Question

Assume we work with neural networks, with the policy gradients method. The gradient w.r.t to the objective function $J$, is an expectation.

In other words, to get this gradient $\nabla_{\theta} J(\theta)$, we sample N trajectories, then average out their gradient contribution to obtain a more precise value that can "begin flowing into our network" during backprop. $$\nabla_{\theta} J(\theta) \approx \frac1N \sum_{i=1}^N \left( \sum_{t=1}^T \nabla_\theta \log \pi_\theta (a_{i,t}|s_{i,t}) \right) \left( \sum_{t=1}^T r(s_{i,t}, a_{i,t}) \right)$$

Looking with more detail at some specific trajectory $i$, we sum the gradient at each timestep in this trajectory, then multiply by the the total reward obtained from running that trajectory.

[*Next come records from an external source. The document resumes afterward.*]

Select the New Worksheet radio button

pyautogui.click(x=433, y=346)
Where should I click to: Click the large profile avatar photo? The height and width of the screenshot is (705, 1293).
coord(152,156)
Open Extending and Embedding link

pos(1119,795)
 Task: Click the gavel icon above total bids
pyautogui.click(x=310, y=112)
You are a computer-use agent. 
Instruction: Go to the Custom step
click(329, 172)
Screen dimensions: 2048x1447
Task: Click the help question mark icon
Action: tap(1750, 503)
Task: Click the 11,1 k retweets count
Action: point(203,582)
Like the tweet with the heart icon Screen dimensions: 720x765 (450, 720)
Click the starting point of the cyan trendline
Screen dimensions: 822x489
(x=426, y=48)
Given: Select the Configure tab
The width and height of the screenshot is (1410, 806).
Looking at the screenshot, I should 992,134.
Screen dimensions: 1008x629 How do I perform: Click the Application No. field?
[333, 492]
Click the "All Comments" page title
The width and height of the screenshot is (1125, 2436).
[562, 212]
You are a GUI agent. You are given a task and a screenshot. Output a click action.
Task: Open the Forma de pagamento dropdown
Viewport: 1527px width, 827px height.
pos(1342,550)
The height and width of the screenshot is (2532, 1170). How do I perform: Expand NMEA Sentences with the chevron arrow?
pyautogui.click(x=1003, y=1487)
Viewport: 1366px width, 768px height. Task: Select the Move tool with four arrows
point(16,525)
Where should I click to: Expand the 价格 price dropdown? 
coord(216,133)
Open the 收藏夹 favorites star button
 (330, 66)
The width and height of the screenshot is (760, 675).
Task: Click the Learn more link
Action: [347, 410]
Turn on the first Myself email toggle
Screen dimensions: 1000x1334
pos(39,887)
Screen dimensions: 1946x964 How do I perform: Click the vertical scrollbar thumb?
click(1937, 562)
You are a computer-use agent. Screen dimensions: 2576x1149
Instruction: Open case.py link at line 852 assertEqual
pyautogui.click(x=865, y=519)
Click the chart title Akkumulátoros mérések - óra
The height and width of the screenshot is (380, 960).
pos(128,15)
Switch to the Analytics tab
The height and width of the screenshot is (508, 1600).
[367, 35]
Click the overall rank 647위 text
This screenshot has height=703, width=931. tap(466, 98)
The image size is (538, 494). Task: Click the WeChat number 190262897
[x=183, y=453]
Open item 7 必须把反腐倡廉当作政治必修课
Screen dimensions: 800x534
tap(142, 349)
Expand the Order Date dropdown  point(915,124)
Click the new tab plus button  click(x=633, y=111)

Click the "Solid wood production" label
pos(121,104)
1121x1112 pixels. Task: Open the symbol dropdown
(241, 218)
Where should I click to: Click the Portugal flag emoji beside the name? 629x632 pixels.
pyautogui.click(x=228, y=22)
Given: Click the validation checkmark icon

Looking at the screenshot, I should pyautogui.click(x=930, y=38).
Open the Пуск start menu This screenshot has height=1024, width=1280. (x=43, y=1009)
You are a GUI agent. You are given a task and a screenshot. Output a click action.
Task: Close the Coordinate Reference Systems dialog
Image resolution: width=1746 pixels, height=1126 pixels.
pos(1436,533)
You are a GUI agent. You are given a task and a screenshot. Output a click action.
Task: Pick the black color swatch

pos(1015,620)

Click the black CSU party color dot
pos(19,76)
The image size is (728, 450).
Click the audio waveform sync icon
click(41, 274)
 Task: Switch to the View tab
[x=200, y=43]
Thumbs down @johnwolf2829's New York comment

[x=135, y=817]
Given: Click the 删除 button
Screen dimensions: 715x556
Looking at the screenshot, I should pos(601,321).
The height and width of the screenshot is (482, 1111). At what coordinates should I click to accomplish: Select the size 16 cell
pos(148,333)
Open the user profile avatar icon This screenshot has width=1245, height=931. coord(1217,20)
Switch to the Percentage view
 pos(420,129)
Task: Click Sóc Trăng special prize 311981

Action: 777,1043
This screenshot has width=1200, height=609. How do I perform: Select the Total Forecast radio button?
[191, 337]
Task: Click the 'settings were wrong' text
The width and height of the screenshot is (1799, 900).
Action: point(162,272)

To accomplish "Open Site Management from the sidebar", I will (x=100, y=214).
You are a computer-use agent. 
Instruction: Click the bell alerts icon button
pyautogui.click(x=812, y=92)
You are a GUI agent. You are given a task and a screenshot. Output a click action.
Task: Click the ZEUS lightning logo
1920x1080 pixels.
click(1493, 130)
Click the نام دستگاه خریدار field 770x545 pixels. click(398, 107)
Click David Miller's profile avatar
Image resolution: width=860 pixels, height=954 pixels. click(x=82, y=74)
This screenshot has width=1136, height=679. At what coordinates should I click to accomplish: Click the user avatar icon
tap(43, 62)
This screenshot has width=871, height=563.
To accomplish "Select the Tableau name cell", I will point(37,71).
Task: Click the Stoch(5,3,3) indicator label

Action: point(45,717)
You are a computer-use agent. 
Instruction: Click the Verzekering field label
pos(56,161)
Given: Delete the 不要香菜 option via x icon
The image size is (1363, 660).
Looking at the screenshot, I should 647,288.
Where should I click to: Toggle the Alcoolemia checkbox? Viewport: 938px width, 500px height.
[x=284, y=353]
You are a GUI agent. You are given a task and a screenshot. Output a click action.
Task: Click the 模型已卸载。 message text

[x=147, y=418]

Assuming we use softmax as the network's final layer, the values for each action belongs to the range $[0,1]$

If I remember correctly, the gradient wrt $\theta$ at each timestep of a trajectory is going to be: $$\nabla_{\theta}\log \pi_{\theta}(a_{t}|s_{t}) = \frac{1}{\pi_{\theta}(a_{t}|s_{t})} \nabla \pi_{\theta}(a_{t}|s_{t})$$

where $\nabla \pi_{\theta}(a_{t}|s_{t})$ is then simply a derivative of softmax wrt its inputs, with the rest of the backprop towards the weight $\theta$

Question:

Let's say at timestep $t_2$ our softmax has output something like this:

[0.5,  0.1,  0.1,  0.1,  0.1,  0.1]

and the total reward for the trajectory was 50

Ignoring the rest of the backprop at the current timestep, $\frac{1}{\pi_{\theta}(a_{t}|s_{t})}$ will give us:

[2,  10,  10,  10,  10,  10] 

This means we are already favoring other actions instead of the first action. This seems counter-intuitive to me. What if we only got such a large large reward because we took the first action? But the formula encourages us to strengthen the other 4 actions.